Hidden in an office space in the yellow and black Taxi Building on the corner of 44th Avenue and 21st Street in Long Island City — a place Carrajat calls “elevator central” — the museum is shockingly small. A sole room is filled with approximately 2,000 pieces of elevator paraphernalia, mostly from Carrajat’s personal collection. There are manuals, mechanical parts, and relics of elevators’ cameos in pop culture: a copy of Mad magazine, cartoon cels, a signed picture of Leonardo DiCaprio and Kate Winslet in an elevator from Titanic, and a NSFW poster for Aerosmith’s “Love in an Elevator.” There was also a life-sized model of a grazing horse in the center of the room, which is usually not part of the exhibit — it does belong to Carrajat, however, and had emerged from its place behind the back wall.

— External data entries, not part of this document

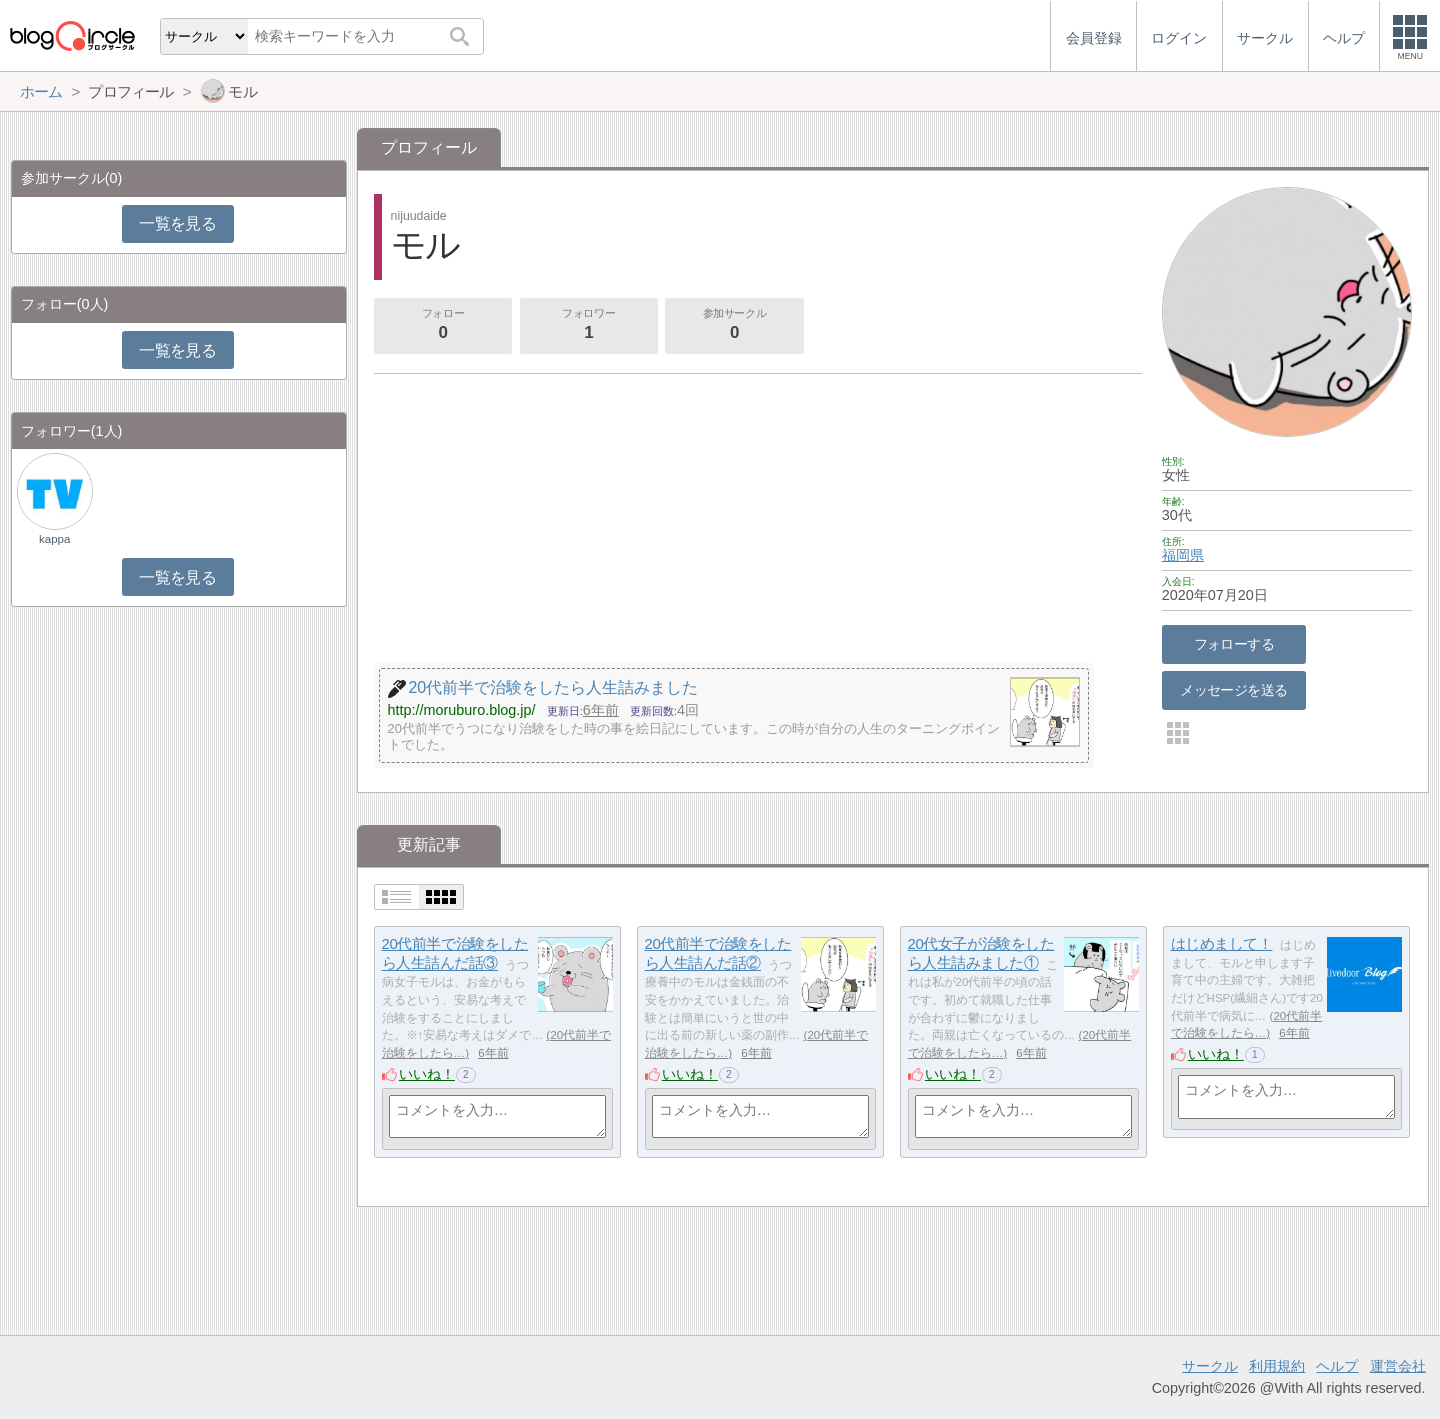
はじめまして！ (1222, 943)
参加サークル (735, 326)
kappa (54, 539)
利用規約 (1277, 1366)
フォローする (1234, 644)
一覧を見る (177, 223)
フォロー (443, 326)
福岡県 (1183, 555)
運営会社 (1398, 1366)
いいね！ (427, 1074)
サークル (1210, 1366)
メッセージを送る (1233, 690)
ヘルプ (1337, 1366)
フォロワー (589, 326)
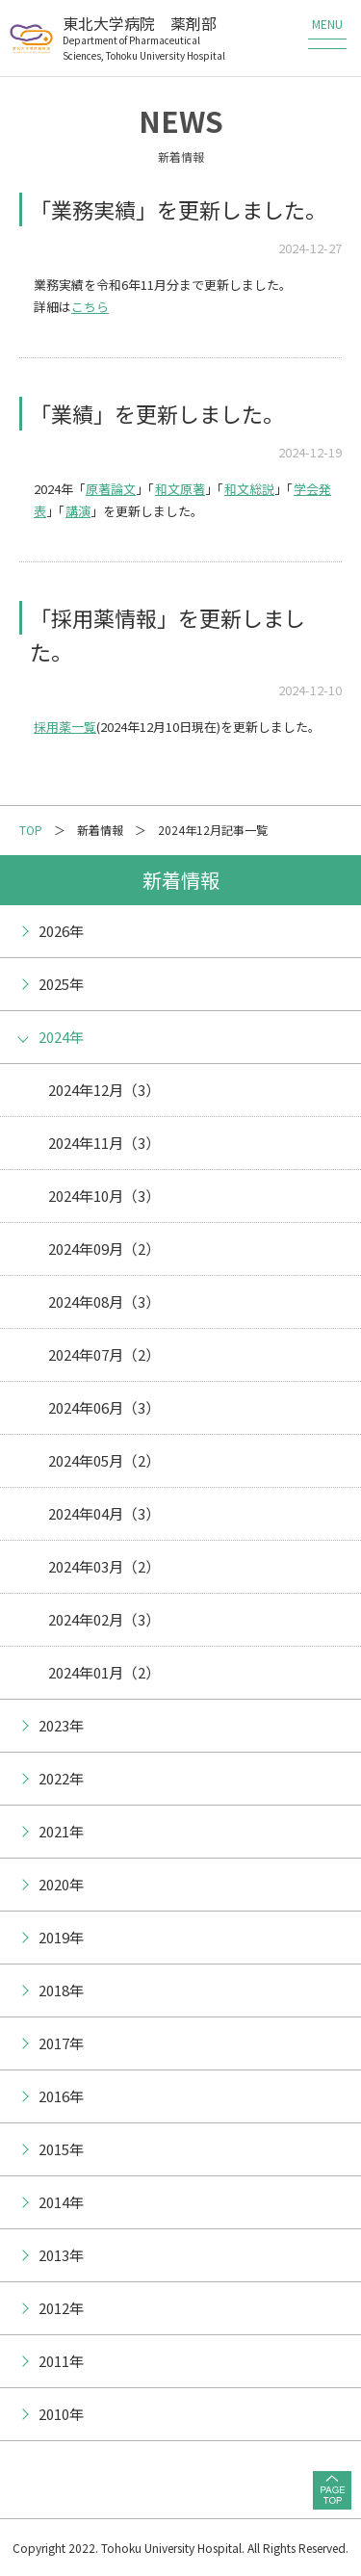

The cramped quarters are just for now, Carrajat said, sitting on the back of a red couch decorated with mannequins wearing Otis and Montgomery mechanics’ uniforms. He hopes in two or three years’ time to move into a 5,000-square-foot space with 15- to 18-foot ceilings, in order to display real-life elevators. As he speaks, a Louis Malle film prominently featuring an elevator plays silently on a widescreen television behind him. The fear of elevators is a micro-theme among the knickknacks. Carrajat later informs us, as we look at an illustration depicting the Angel of Death dancing over a full car of passengers, cutting the rope, that you are more likely to fall up in an elevator than down in one.

Carrajat has been in the elevator industry for 50 years, working various jobs including starting both Century Elevator and Certified Elevator Products. He retired from the latter in 2008. He serves as an expert witness for elevator accident trials and wrote a book about the history of the industry.

Mechanics working for Carrajat used to bring him parts for his collection, and he purchased items in the early days of eBay, he explained. He got the idea to start a museum about three or four years ago, but planned to put it into action last year when he was living in Fort Myers, Florida.

“I said, ‘You know something, this is not the place to have an elevator museum,'” he said, adding that luckily his wife hated Fort Myers, and they moved back to New York.

Carrajat’s friend Fergal O’Halloran helped him construct the location, building it so it would resemble the inside of an elevator car. Soon, he told us, they will cover the ceiling so the image is complete, and “It will actually be like being inside an elevator,” he explained.

Opened on a table was an original order book from Otis Elevator in 1871, written in the elegant cursive of Norton Otis. It includes plans for an elevator in the Brooklyn Macy’s. Leading us to a side wall, Carrajat took out and demonstrated how an Angell lock was used to grip the rope in early elevators. Tucked in a corner on a high shelf were wood cased annunciators, which, Carrajat explained, were how the operator would know the floor. We asked Carrajat what his favorite item was — specifying that it had to be other than his first — and he led us to a silver, circular item encased in a wood box used to measure steam pressure.

“This is extremely rare,” he said. “This is actually when elevator doors were operated by steam pressure. Steam pressure only lasted a handful of years. This is dated 1901 from San Francisco.”

How does it still exist?

“Elevator guys are pack rats,” he said.

Admission to the museum is free, but Carrajat asks that visitors call ahead of time to make an appointment.